Wisconsin advocates have flagged this procedural bottleneck as a hidden crisis. Children are placed in foster care not due to neglect, but because a parent is detained. Elderly dependents lose caregivers. Siblings are split across households. And in the absence of formal deportation relief mechanisms, these realities become permanent.
This bureaucratic cruelty is not accidental. It is structural. The federal government’s approach to enforcement prioritizes removals over resolution. Interior enforcement strategies, including the use of I-9 audits and community-based surveillance, disproportionately affect long-settled families rather than recent arrivals.
In Wisconsin, many of those targeted have lived in the state for over a decade, own homes, and contribute to the workforce. But the system offers no recognition of these ties. Legal status is treated as binary: either you have it, or you do not. And for thousands of families, this binary logic breaks the bonds that hold them together.

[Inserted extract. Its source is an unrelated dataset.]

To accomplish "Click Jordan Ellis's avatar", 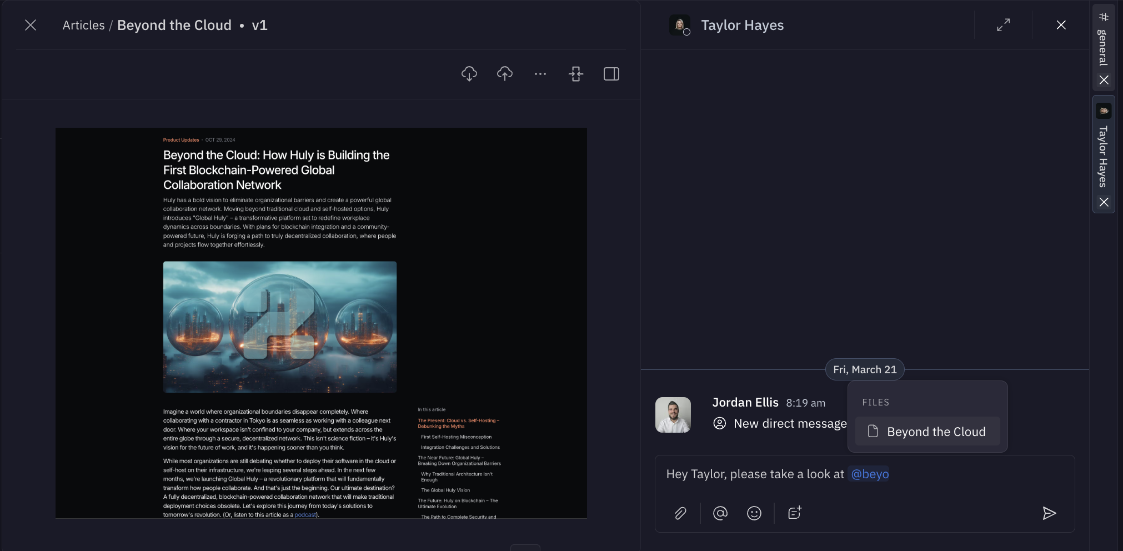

Local institutions have tried to fill the void. In Milwaukee, church-based legal clinics, staffed by volunteer attorneys and law students, have emerged as critical support networks. While these clinics cannot resolve structural injustice, they provide a line of defense by filing emergency stay requests, explaining complex immigration options, and helping families prepare contingency plans. This includes establishing temporary guardianship, gathering documentation, and preemptively identifying support networks should a parent be detained.
Community organizations have also stepped in, not as political actors, but as first responders. School staff in Milwaukee-area districts have received training on how to handle ICE-related trauma. Counselors are briefed on the signs of family instability due to immigration enforcement. In some schools, staff have developed internal protocols to connect affected families with legal and housing resources. Such responses are born out of necessity, not official mandate.
But the central contradiction remains. U.S. policy claims to value family unity while implementing procedures that destroy it. This hypocrisy is not lost on faith leaders in Wisconsin.
The Archdiocese of Milwaukee has repeatedly called for reforms that center the family unit, including protections for long-term residents and pathways to regularization for parents of citizen children. These are not fringe positions. They reflect a growing consensus among educators, clergy, and service providers that the current system punishes families rather than protecting them.
Until that system changes, the burden will remain on local communities. Milwaukee has shouldered that burden with limited resources and extraordinary resolve. But compassion cannot substitute for policy. And while ministries and mutual aid can soften the blow, they cannot reverse the damage once a family is broken by law.